Da oggi il Giappone resta senza energia nucleare. Con la chiusura dell’ultimo dei 50 reattori nucleari in funzione, il Giappone torna a essere un paese denuclearizzato per la prima volta dal 1970 quando a Tokai entrò in funzione il primo reattore nipponico in grado di riproduttore 1000 mW di energia elettrica.
Il fabbisogno energetico giapponese è coperto per oltre un terzo dal nucleare. Per questo, la chiusura di tutte le centrali, dovuta anche alla crisi di Fukushima, fa temere un black out energetico per questa estate, quando ci sarà il picco di consumi legati al caldo.
Dopo il disastro di Fukushima il 70% dei giapponesi si è detto contro il nucleare, a differenza delle autorità e delle forti lobby industriali che premono per l’atomo.
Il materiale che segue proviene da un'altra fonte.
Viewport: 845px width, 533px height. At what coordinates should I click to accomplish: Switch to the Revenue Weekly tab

Nei prossimi mesi Tokyo annuncerà una nuova strategia energetica, puntando alle energie rinnovabili, finora ferme al 9% della produzione totale.
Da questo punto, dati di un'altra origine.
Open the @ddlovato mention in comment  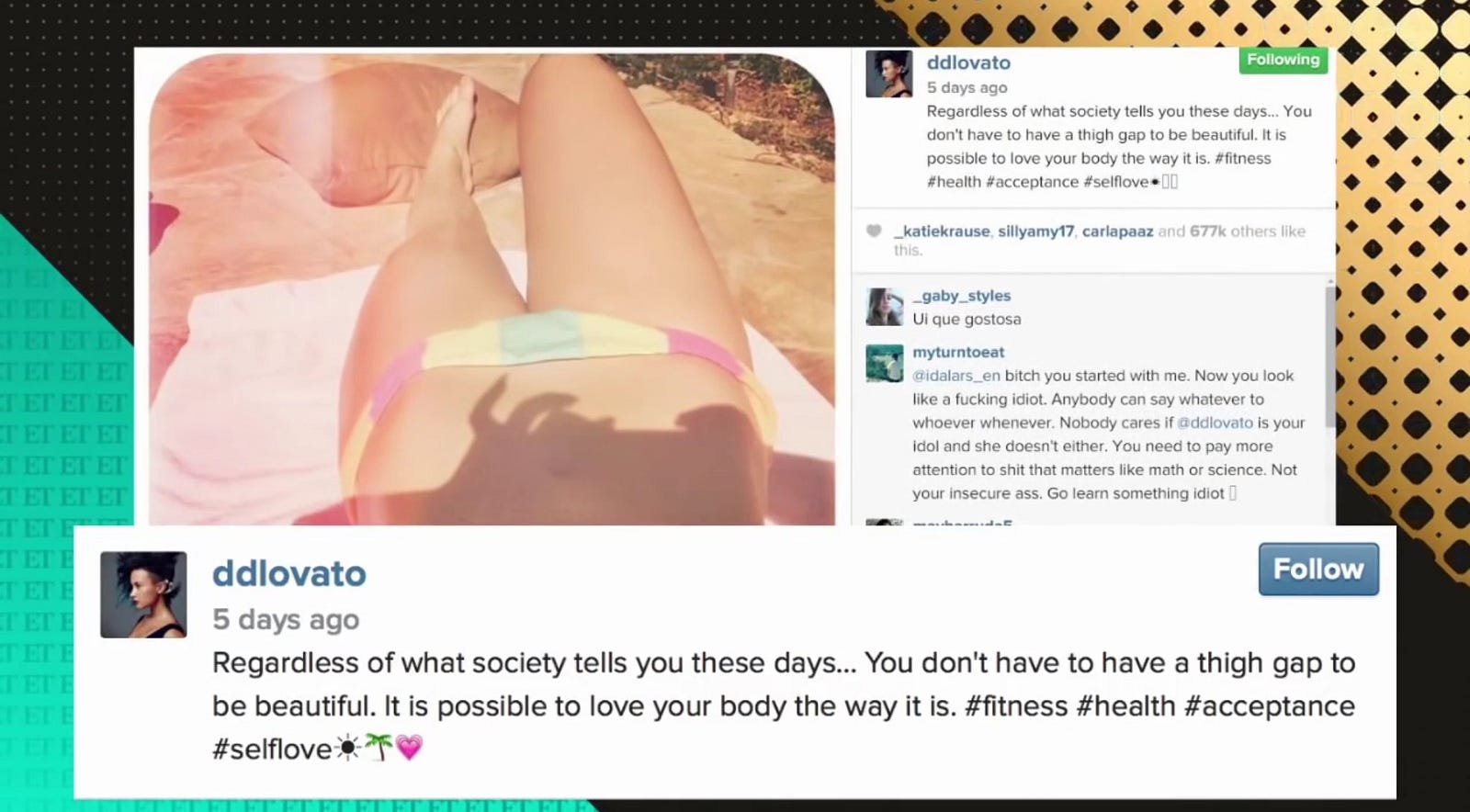click(1215, 423)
Se il cambio di energia non trova favorevoli le industrie e la classe politica, non sono dello stesso avviso gli attivisti. “Alcuni politici e qualche esperto di energia nucleare – spiega Tatsuya Yoshioda, uno dei leader dell’Ong Peace Boat – dirà che senza energia atomica la nostra vita non può esistere, ma non è vero. La nostra vita può andare avanti anche senza le centrali atomiche. In Giappone siamo sempre stati particolarmente legati all’energia atomica. Il nostro governo ci ha sempre detto che era sicura ma ci ha traditi”.
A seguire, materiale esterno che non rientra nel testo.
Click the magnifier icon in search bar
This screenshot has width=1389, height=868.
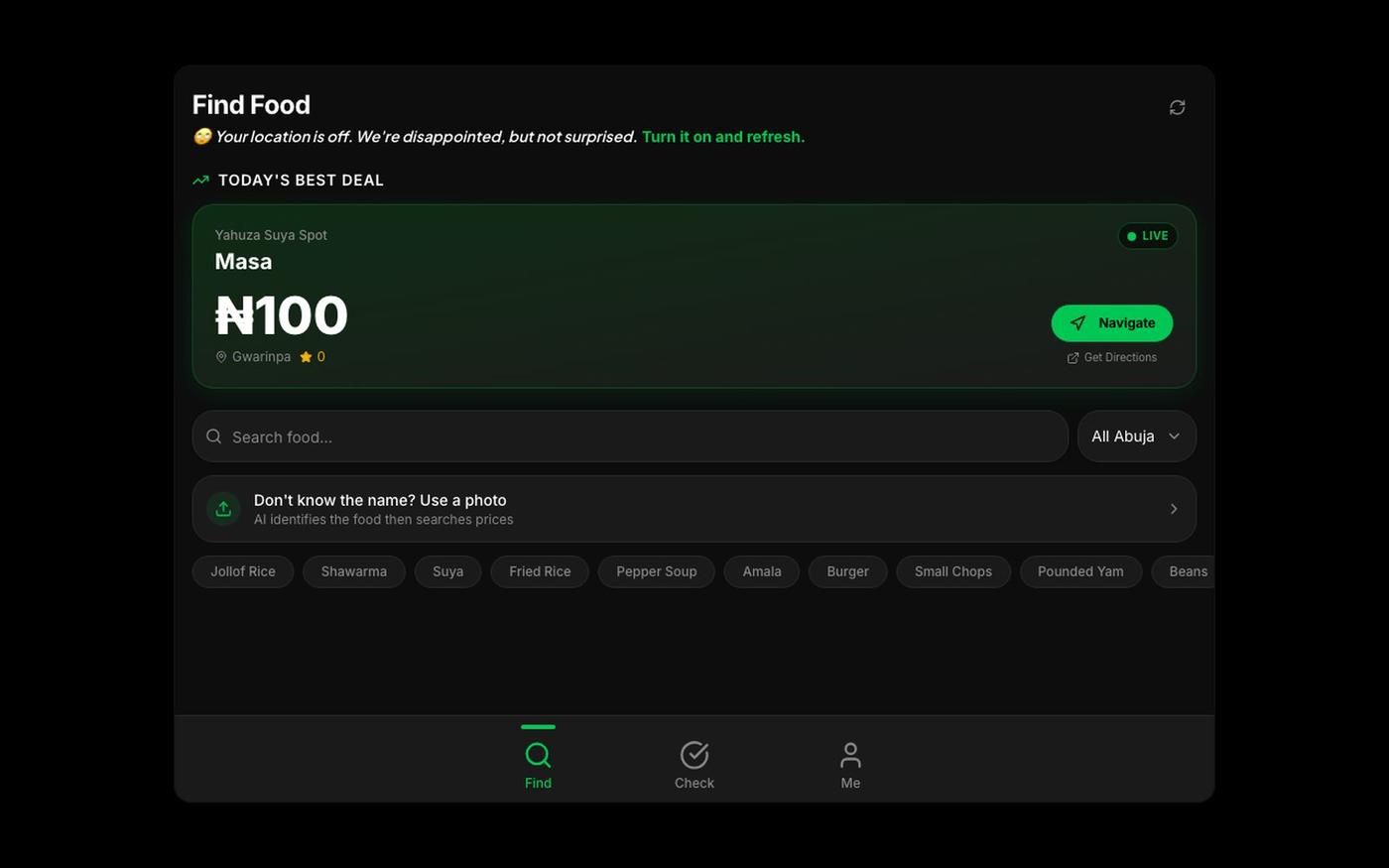[213, 436]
“Dopo la guerra – racconta una donna, che fu tra i sopravvissuti di Hiroshima – anche le vittime dei bombardamenti atomici furono a favore del nucleare, perché bisognava riavviare l’economia. Dopo Fukushima, però, ci siamo improvvisamente ricordati di quanto può essere distruttiva”. Ufficialmente l’ultimo impianto atomico giapponese, a Tomari, sull’isola di Hokkaido, chiuderà per manutenzione per 70 giorni. In realtà, il suo futuro è incerto e non si sa se e quando il governo nipponico darà l’assenso alla sua riattivazione.